(Stored data entries)
= Beginning of Section =

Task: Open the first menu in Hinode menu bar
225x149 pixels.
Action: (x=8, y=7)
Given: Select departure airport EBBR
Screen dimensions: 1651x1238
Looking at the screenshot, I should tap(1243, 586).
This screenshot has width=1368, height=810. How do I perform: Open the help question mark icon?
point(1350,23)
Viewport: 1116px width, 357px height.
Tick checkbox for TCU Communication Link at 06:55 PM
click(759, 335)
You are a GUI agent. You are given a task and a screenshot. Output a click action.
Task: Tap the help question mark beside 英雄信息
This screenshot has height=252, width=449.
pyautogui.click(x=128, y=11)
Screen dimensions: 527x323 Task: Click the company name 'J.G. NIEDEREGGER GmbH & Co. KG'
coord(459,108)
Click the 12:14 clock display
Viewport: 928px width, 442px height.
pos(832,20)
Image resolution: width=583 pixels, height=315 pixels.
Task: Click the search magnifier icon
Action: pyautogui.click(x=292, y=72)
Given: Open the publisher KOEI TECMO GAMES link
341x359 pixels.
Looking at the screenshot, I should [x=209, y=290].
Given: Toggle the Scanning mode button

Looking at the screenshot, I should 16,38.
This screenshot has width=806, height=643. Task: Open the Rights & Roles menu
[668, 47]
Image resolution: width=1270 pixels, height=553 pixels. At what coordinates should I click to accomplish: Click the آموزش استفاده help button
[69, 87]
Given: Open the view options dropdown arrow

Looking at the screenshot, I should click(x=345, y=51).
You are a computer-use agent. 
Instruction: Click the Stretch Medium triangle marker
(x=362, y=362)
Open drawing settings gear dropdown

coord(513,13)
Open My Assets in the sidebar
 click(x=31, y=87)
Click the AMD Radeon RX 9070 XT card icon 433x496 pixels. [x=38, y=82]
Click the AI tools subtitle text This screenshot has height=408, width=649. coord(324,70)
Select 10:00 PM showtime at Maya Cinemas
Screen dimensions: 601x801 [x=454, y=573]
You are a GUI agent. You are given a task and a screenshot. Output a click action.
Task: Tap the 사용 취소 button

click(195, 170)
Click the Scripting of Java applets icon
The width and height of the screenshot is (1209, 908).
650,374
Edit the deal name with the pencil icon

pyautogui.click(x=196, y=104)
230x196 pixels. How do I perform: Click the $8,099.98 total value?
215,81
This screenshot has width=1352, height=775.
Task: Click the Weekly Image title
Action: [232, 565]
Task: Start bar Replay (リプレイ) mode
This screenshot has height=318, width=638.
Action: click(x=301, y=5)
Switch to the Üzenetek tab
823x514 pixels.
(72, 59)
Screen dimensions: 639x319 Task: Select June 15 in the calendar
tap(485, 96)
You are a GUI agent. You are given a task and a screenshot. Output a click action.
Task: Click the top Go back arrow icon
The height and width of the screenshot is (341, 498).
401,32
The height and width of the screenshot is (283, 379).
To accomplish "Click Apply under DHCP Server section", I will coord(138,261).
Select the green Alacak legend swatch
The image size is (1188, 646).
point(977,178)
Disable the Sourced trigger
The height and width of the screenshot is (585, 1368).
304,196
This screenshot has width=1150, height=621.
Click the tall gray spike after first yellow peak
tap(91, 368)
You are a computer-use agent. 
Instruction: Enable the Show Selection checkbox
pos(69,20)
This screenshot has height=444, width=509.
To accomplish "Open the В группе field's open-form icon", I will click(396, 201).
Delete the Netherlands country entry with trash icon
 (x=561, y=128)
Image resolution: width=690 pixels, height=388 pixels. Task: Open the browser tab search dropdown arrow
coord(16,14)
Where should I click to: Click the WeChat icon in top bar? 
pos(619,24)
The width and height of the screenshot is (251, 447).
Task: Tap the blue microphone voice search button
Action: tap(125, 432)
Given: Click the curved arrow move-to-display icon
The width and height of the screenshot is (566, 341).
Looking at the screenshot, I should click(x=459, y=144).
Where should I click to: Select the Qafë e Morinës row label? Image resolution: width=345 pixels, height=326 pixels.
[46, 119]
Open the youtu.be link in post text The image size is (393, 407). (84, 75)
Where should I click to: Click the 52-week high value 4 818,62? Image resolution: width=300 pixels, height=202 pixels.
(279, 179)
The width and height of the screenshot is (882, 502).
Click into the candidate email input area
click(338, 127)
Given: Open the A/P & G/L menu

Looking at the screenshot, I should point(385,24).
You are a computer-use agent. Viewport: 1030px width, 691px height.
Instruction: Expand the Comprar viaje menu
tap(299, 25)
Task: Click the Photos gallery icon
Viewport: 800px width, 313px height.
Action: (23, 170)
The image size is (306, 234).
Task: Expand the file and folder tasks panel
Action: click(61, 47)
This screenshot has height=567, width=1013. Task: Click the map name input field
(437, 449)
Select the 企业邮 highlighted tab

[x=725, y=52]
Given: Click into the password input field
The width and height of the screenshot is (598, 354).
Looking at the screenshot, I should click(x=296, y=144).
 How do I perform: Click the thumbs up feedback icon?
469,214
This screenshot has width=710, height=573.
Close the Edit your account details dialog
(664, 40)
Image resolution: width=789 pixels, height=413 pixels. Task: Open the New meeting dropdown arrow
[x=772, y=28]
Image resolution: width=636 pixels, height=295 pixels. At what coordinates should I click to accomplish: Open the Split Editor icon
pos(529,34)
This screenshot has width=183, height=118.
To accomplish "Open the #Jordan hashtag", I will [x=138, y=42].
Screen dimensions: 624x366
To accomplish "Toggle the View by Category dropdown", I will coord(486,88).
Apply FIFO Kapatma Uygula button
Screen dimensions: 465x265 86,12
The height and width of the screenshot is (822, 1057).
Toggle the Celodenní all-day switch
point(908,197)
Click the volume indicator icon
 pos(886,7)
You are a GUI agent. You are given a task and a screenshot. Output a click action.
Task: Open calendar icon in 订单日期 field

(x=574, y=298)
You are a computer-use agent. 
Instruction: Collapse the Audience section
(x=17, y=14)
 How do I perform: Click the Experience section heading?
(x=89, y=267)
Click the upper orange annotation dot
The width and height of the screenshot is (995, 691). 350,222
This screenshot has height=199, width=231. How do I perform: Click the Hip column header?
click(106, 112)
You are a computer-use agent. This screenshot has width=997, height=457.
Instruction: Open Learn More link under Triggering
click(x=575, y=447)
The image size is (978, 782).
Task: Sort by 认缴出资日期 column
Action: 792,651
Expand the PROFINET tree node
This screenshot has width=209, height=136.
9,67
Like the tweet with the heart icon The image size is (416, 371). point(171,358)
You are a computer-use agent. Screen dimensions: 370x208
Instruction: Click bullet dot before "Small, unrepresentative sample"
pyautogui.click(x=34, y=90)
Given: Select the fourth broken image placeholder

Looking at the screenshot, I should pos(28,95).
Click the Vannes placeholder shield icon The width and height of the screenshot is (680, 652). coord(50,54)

= End of Section =

* Directions *
Using the data above, return every line that contains the string "display".

* Exercise output *
Click the 12:14 clock display
Given: Click the curved arrow move-to-display icon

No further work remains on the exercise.